Le soir, le briolage prend son essor sous les solives enfumées des auberges
et ses mâles accents vibrent encore assez tard dans la nuit, berçant la petite ville de La Châtre, fidèle
gardienne des dernières traditions, endormie sous le clair de lune qui découpe sur le champs des étoiles,
les pignons pointus de ses vieilles maisons de bois.
Les "Ronds" et les "Dardelantes"
Jadis, entre l'Épiphanie et le mardi gras, on dansait et on chantait des
"ronds" en Berry. Voici le tableau que nous en a laissé M. Rollinat : "On se donnait la main ; les cavaliers,
autant que possible, alternaient avec les jeunes filles, les mères de famille et parfois les grand'mères qui n'étaient
pas les moins ardentes.
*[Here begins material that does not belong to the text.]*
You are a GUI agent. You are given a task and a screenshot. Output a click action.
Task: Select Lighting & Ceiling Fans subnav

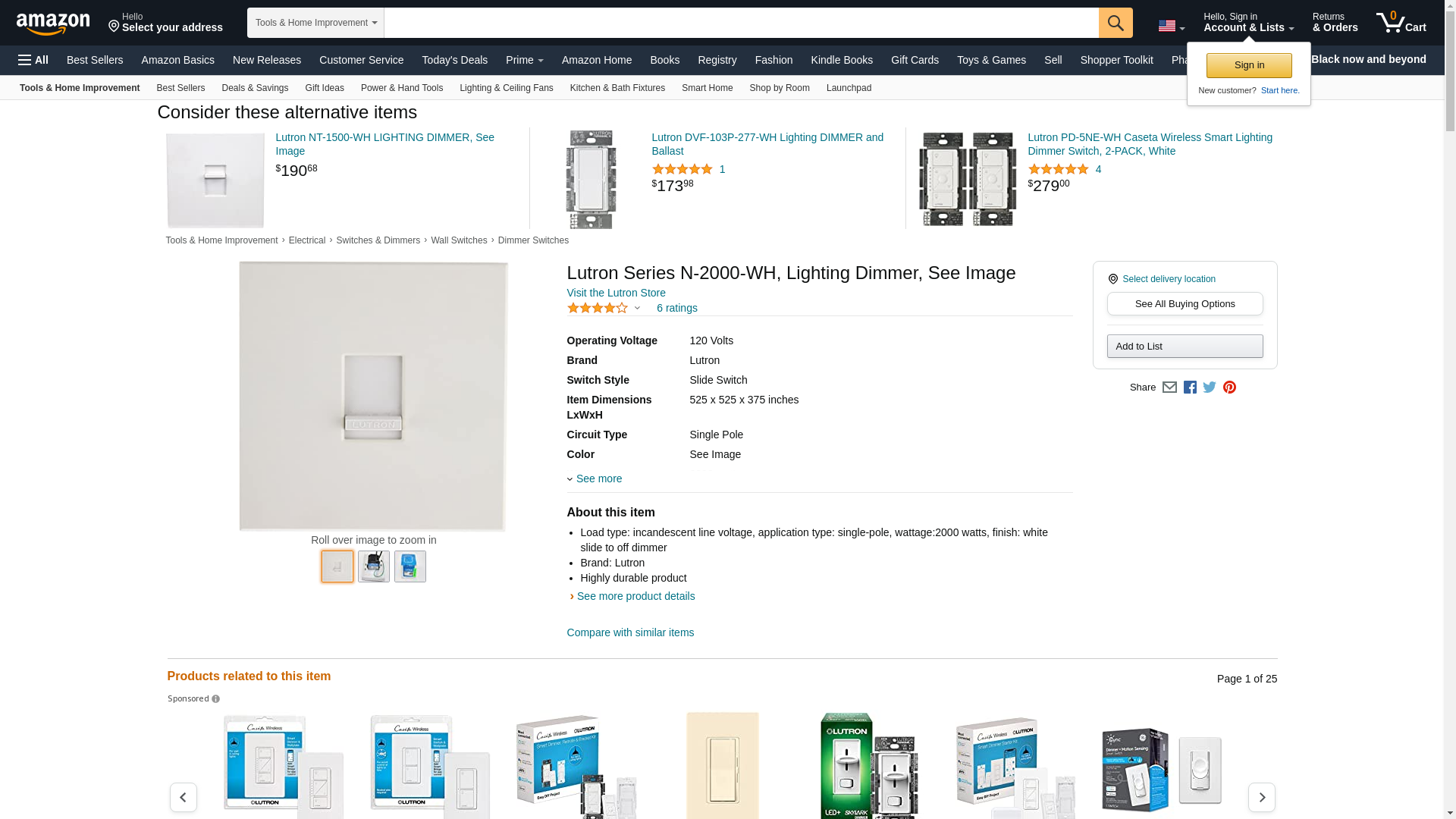[506, 88]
Un chanteur lançait les couplets répétés en choeur par les gens de la ronde... et celle-ci
tournait, s'élargissait, se rétrécissait ; en cadence, les pieds frappaient le sol, les bras se balançaient et
la voix du chanteur montant dans la nuit."[...]
C'est incontestablement du briolage dont les vibtrations agrémentent la voix
pleine et sonore du laboureur que naquirent les "dardelantes". Toutefois, il ne faut pas confondre ces trémolos
avec une sorte de tyrolienne que les bergers se permettent quelquefois au refrain de certaines chansons en se
mettant le pouce sur la pomme d'Adam (le luteriau). Le pouce, en comprimant le laryns, fait trembler la voix qui
porte alors très loin.
La plupart de ces "dardelantes" sont des chansons de conscrits.